Automatic stemming and casing
If stemming and casing rules are not adjusted properly, the QA engine may produce copious amount of false warnings, which ultimately reduces productivity and potentially leads to introducing mistakes. In large termbases, marking up terms for stemming and casing is very time-consuming and doesn’t justify the end most of the time. Therefore, based on the term’s form and purpose, the tool heuristically determines which stemming rule to use (if this option selected of course), or allows setting the rule en masse for any number of entries. For example, UI elements should never be inflected or changed and must be strictly matched.
Validation
The tbx format requires its complementary xcs definition, which determines the termbase structure. Certain elements, such as list items must be explicitly listed in the xcs, therefore, if the user adds a new, unique element, the definition has to reflect the change. In such cases, reparsing is handled transparently by the tool without the user noticing.

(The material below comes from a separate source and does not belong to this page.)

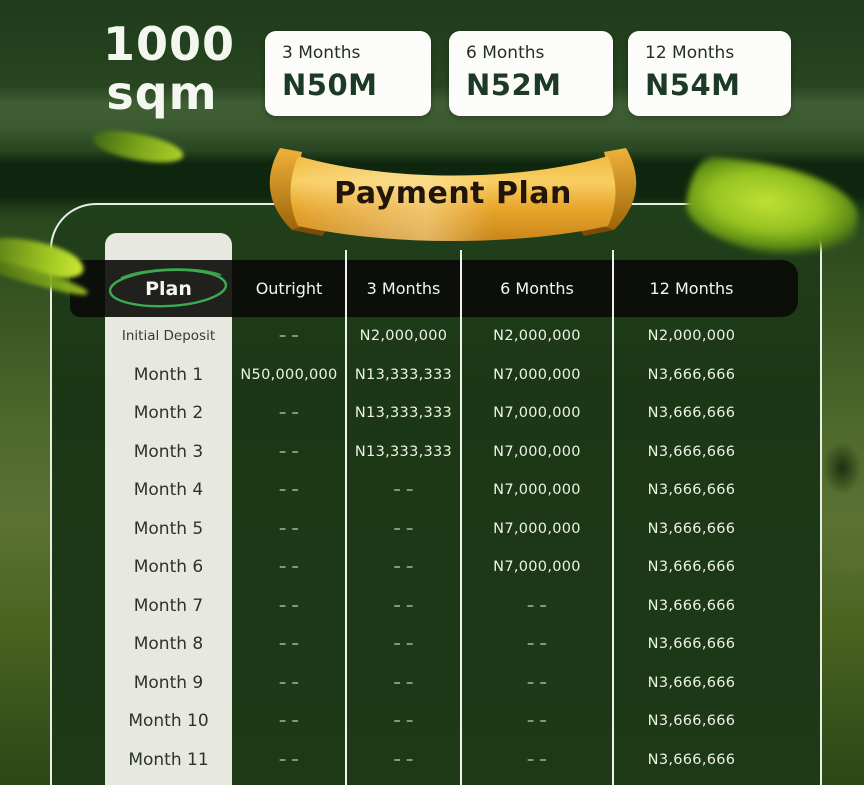 The width and height of the screenshot is (864, 785). Describe the element at coordinates (452, 644) in the screenshot. I see `table-row: Month 8 – – – – – – N3,666,666` at that location.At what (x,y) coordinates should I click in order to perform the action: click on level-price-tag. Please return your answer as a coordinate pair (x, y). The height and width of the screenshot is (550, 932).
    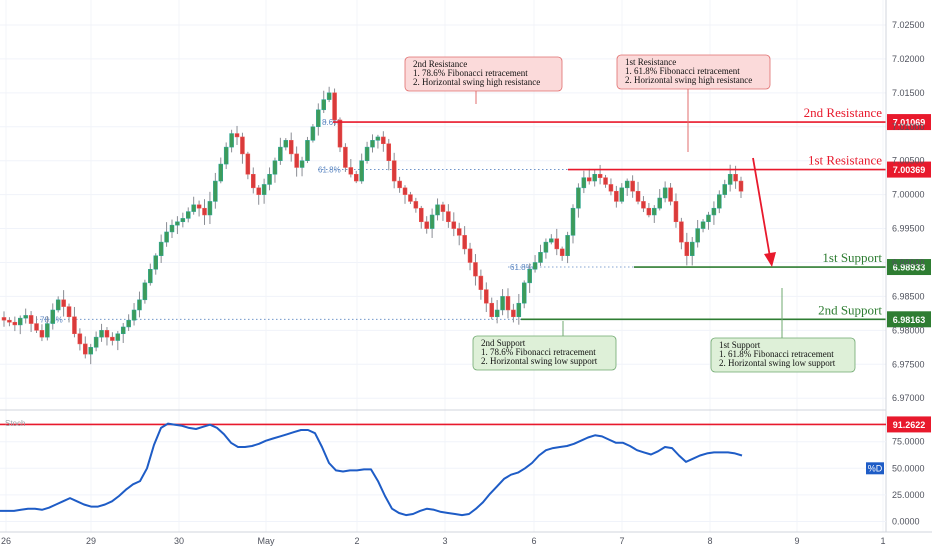
    Looking at the image, I should click on (909, 122).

On the other hand, finalized structures do not permit such changes, and if a predefined structure is used, non-conform or inconsistent user input raises a flag.
Version control
If version control is enabled, any modification to an existing term updates the term’s history. Previous versions are stored as any other meta-data, and imports into the dedicated tool for lookup or QA. This applies to user input as well as importing large sets of data.
Deduplication
The user can select any category to be deduplicated, which not only merges the data of the category, but the complete concept entry. Duplicates are automatically identified, and the user can choose which ones to process. For example, “Speaker” as an English term may appear three times, but refer to only two concepts: a presenter and an audio device. In this case, only two entries can be considered duplicates. Conflicts can be resolved several ways:
- Automatic mode 1 (unattended): The entry marked as base will have priority every time, and retain its values. In this mode, multi-selection lists will be merged and single entries retained.
- Automatic mode 2 (unattended): The entry marked as base will have priority, except when empty. In the latter case, it inherits the value of the first non-empty element.

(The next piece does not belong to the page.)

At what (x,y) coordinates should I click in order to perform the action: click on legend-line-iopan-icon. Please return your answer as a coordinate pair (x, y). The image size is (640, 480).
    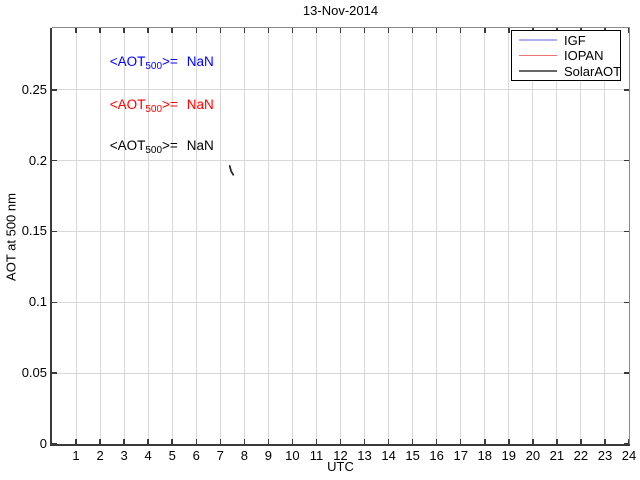
    Looking at the image, I should click on (538, 56).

- Manual mode: Each conflict raises a flag, and the user determines which value to keep. Depending on the category type, several actions can be chosen, except for fixed definitions, such as built-in (e.g. case sensitivity in case of qTerm) and boolean, integer, etc. ones. As the default option, retaining the base element and deleting the unnecessary one is available in all cases:
- Terms: If all conflicting terms are correct, they can be split, retaining all related meta-data
- Multiple picklists: Automatically processed, collecting unique entries and updating the definition
- Single picklists: Converted into multiple picklists
- Free text elements: Converted into multiple picklists with a warning that the number and length of the unique items may cause problems.
Once a duplicate has been processed, it is stored in the action history, so intentional skips (e.g. two homonyms that are separate concepts) will not be checked again until the user decides so.

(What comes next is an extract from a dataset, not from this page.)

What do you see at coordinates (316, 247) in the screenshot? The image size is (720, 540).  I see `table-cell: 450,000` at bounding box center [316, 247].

Moreover, duplicate term entries can be exported as xml and sent offline to terminologists if necessary:
Terminology is as good as it is fresh. As products and target audiences change and style become smoother over time, terms also mature. To leave space for creative and useful work, it’s worthwhile to automate wherever possible. Continuously developing our tool and expanding its features lends agility to our terminology management processes, and not only enhances productivity considerably, but simply makes the experience more fluid and effortless for everyone involved.